CORVALLIS - As state transportation departments across the country scramble to find viable ways to pay for rising costs of road maintenance and bridge repairs, Oregon officials are exploring an alternative - a unique user fee based on miles driven instead of gallons burned.
The Oregon Department of Transportation wants to ensure that such a "vehicle miles traveled," or VMT fee, would be fair, affordable to implement, and will not infringe on personal privacy, and they have turned to researchers at the Oregon State University College of Engineering to develop several preliminary prototype systems that tap the latest in wireless and radio frequency technologies.
Researchers in OSU's Mobile Technology Solutions Laboratory will develop and test prototype systems capable of electronically counting vehicle miles traveled and wirelessly incorporating the user fee into fuel purchases.

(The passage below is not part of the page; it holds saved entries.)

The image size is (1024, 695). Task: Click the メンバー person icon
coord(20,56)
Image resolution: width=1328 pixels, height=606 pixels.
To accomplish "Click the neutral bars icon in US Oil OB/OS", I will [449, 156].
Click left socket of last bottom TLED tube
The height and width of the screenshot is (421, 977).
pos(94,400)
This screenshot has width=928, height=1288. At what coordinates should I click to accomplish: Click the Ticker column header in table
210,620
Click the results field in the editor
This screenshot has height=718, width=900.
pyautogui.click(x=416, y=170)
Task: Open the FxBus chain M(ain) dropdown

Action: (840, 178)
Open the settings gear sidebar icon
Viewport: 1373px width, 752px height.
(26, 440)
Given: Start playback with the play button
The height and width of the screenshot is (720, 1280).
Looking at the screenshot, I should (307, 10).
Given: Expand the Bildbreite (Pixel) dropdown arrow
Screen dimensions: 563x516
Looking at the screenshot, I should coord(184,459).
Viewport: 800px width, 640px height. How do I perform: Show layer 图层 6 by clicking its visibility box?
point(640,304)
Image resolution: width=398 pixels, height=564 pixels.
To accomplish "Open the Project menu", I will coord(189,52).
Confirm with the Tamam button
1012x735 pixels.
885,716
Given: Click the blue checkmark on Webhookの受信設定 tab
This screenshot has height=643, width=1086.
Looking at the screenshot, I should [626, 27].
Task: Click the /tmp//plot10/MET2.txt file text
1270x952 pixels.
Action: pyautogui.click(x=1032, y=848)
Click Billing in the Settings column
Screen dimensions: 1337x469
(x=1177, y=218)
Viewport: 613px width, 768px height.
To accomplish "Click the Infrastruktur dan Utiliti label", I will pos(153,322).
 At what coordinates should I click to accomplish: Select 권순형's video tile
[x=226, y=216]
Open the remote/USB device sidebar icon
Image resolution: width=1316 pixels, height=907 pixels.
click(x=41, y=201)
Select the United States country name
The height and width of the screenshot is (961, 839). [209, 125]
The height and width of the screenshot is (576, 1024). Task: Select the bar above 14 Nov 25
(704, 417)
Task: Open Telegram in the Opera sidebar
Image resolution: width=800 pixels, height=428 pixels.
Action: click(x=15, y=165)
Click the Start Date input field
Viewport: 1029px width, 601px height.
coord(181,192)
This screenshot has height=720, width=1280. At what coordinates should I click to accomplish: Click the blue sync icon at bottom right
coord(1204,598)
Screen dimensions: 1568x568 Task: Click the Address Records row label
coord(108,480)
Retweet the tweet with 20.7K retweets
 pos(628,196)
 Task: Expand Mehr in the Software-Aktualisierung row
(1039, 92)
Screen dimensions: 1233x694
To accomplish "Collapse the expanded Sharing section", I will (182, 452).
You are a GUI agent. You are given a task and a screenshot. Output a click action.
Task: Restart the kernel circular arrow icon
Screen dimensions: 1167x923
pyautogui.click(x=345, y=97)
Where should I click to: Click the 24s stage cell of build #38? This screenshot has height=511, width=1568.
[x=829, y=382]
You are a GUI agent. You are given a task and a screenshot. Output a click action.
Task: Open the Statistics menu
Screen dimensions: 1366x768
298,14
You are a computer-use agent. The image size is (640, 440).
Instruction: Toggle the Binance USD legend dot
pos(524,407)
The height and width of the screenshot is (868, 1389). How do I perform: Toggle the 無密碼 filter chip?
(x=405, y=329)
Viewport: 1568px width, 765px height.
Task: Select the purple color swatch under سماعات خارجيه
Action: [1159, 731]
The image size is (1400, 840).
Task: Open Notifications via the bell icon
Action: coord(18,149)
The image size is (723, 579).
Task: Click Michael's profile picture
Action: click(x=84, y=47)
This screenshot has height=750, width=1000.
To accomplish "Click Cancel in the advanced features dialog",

If the OSU prototypes prove viable, the proposed VMT fee might one day replace the state's fuel tax. Oregon was the first state in the country to enact a fuel tax in 1919. Funded by a one-year ODOT grant, OSU industrial and manufacturing engineering professors David Kim and David Porter are researching several options for calculating the proposed user fee.
One of the engineering challenges behind the project is to design the system so that miles are calculated only within the state of Oregon, said Kim, who worked for 10 years at General Motors as an operations researcher before joining the OSU engineering faculty three years ago. Because Oregon has relatively few border crossings, it is feasible to place devices at all border crossings to wirelessly turn the systems on or off as vehicles pass by.
"All the technology needed for the entire system already exists," Kim said. "We simply need to put these together to achieve the goal."
"The core technology components needed to develop a prototype system already exist," Porter agreed, citing wireless toll calculation systems in use on the east coast and certain vehicle-mounted GPS receivers. "We have been tasked by ODOT to modify, integrate, and test these technologies to achieve the goal."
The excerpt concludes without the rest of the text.